Can Employees Agree to Be Exempt?
In a word, no. This question comes up more often than you might think. We get these calls all the time! In some cases, particular industries have developed a practice of treating certain categories of employees as “salaried” and assuming that they are not exempt. In others, employees would simply rather be “salaried” or “exempt” because this suggests a higher status than an “hourly” position, or because they prefer not to have to track their time.
Unfortunately for employers, an employee’s choice generally had nothing to do with whether or not the employee can legitimately be classified as “exempt” from overtime requirements under state and federal law. With very few exceptions, the rights provided by the Fair Labor Standards Act and is state equivalents can’t be waived or modified by an agreement with the employee.
Please understand, there is nothing in the Fair Labor Standards Act that precludes employers from paying a non-exempt employee a “salary.” The employee must still receive extra compensation for any hours in excess of the work time covered by the salary, and must receive 1-1/2 times the “regular rate of pay” for any hours worked in excess of 40 hours in a single workweek. However, if the employee works 40 or fewer hours in a single week and the salary is at least equal to the minimum wage for all hours worked, there is nothing wrong with paying a flat salary.
Keep in mind this still means that you need to keep a detailed record of each employee’s daily work hours so that you can determine when overtime is owed. While there is no way around this, there are a number of relatively painless timekeeping systems on the market.

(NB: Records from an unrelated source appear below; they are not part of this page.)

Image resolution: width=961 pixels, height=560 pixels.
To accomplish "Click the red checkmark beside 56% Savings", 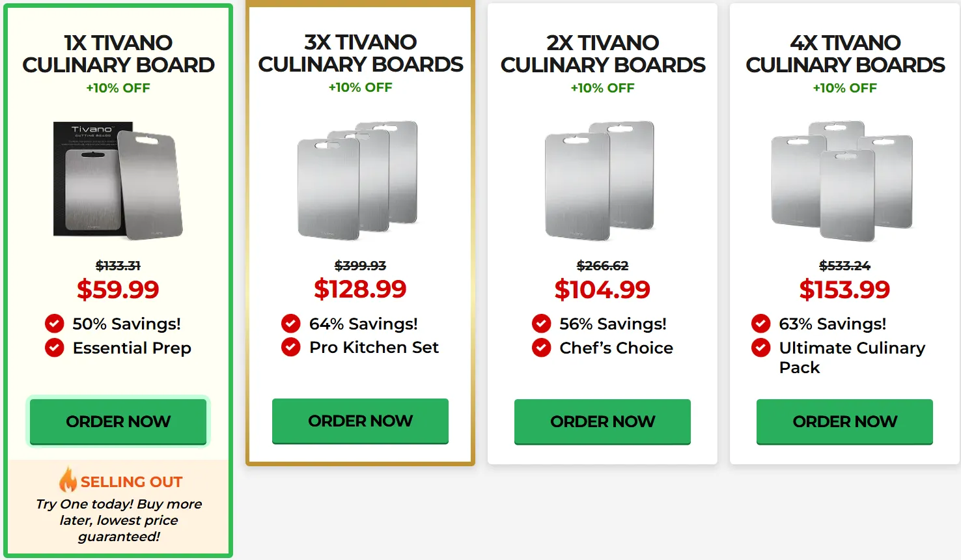I will (x=541, y=324).
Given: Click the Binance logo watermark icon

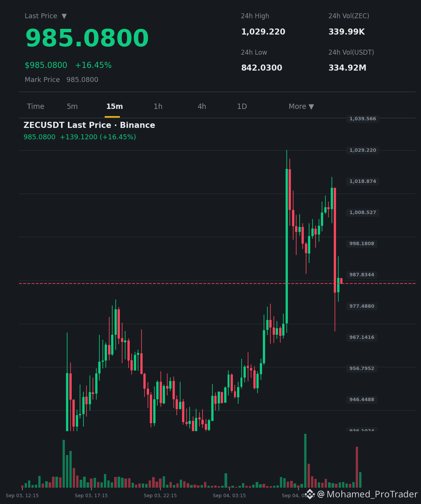Looking at the screenshot, I should tap(310, 494).
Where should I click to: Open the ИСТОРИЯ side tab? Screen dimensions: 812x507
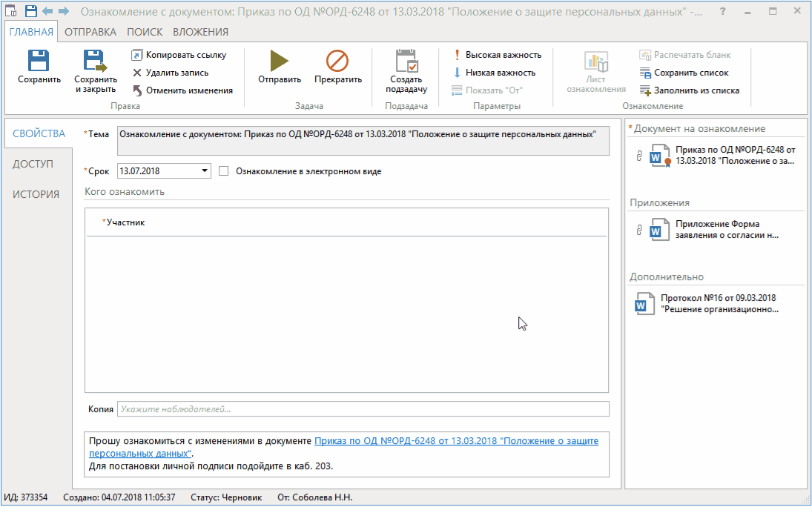(36, 194)
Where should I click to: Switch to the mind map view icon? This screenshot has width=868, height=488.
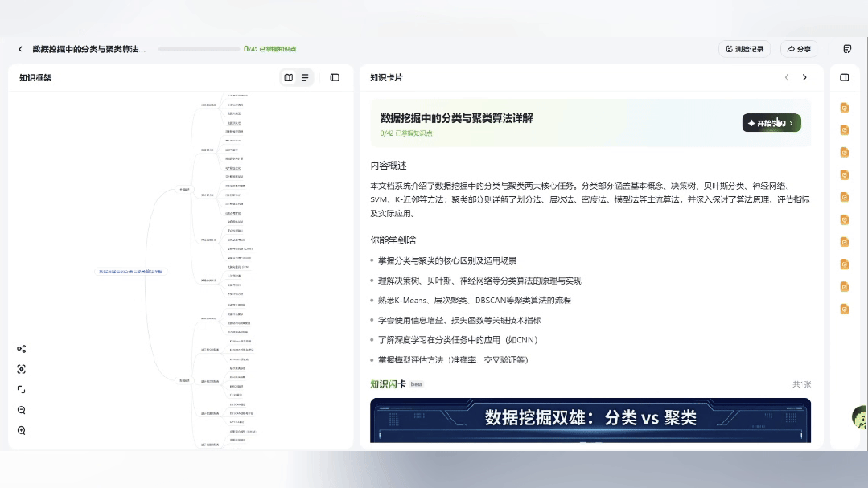(x=288, y=79)
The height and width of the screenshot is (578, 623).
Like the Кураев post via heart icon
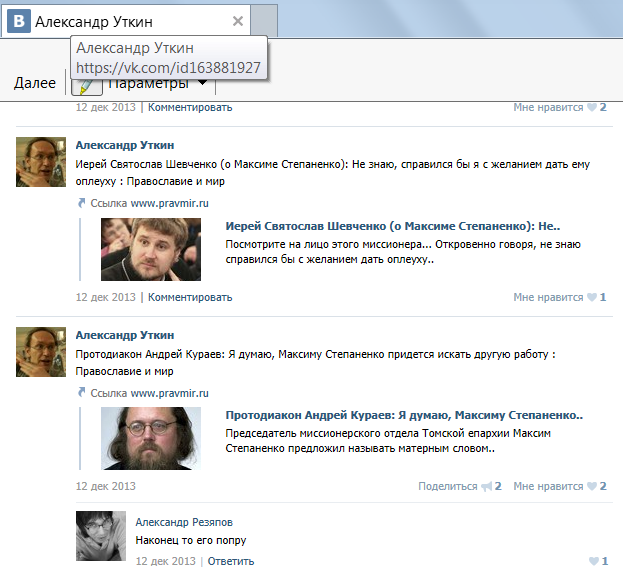(592, 486)
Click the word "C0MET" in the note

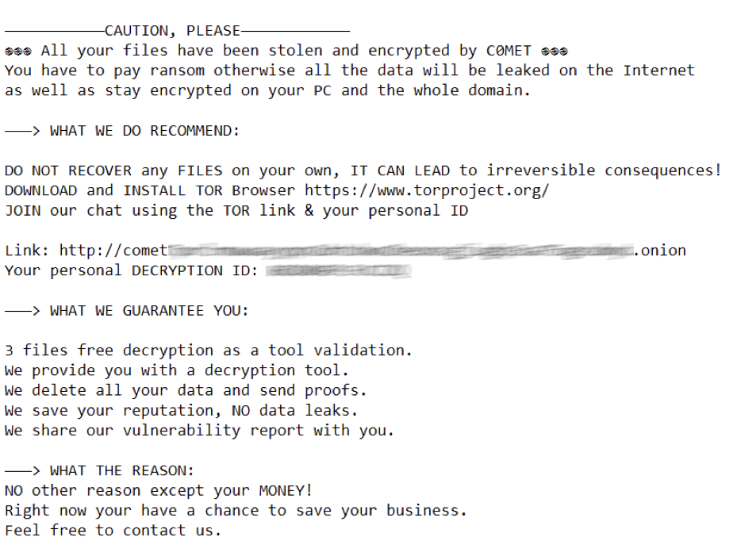point(509,51)
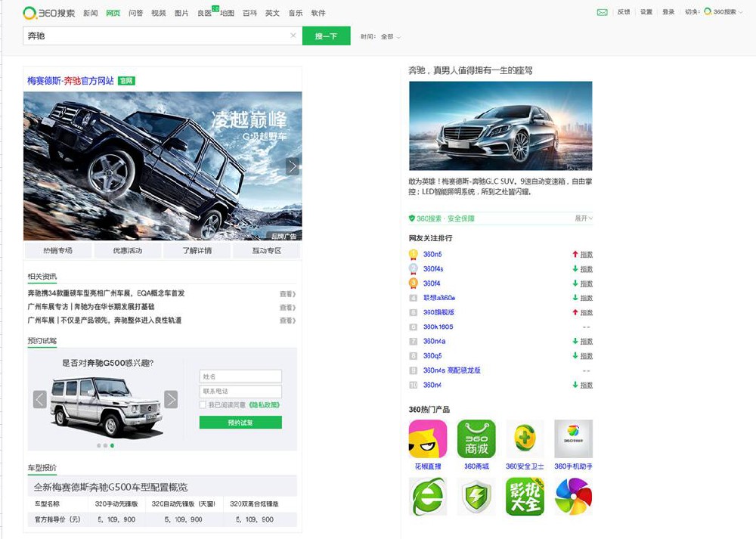
Task: Open the colorful 鲁大师 pinwheel icon
Action: click(x=573, y=497)
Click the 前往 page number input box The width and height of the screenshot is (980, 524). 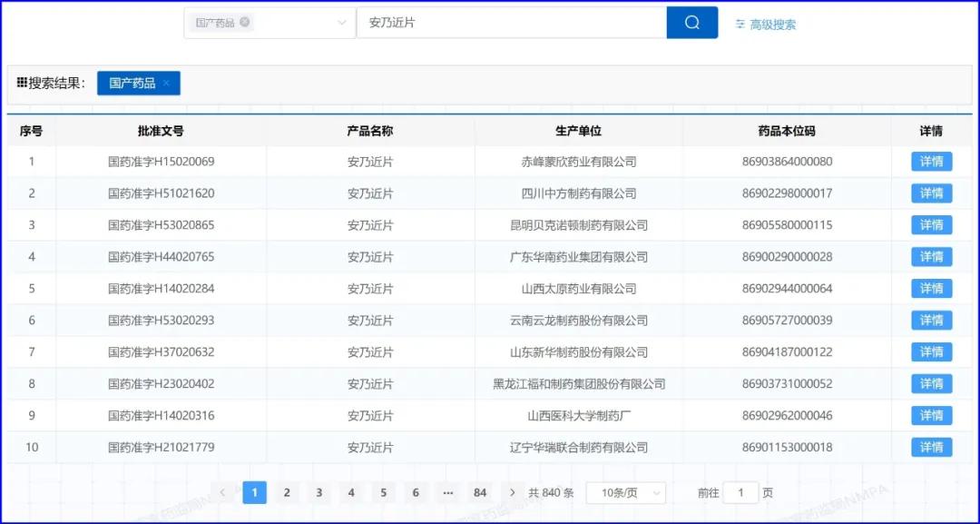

There are many employers who practice “payroll by exception,” in which employees who work on a known schedule report only deviations from their schedule, rather than “clocking in” and “clocking out” at the start and end of each shift. Such a system is very problematic and such systems require close attention by supervisors and management to ensure that employees are accurately reporting all deviations from their schedules. For that reason, a system in which employees affirmatively record their actual hours on a daily basis is not only preferable but in accordance with the state and federal requirements.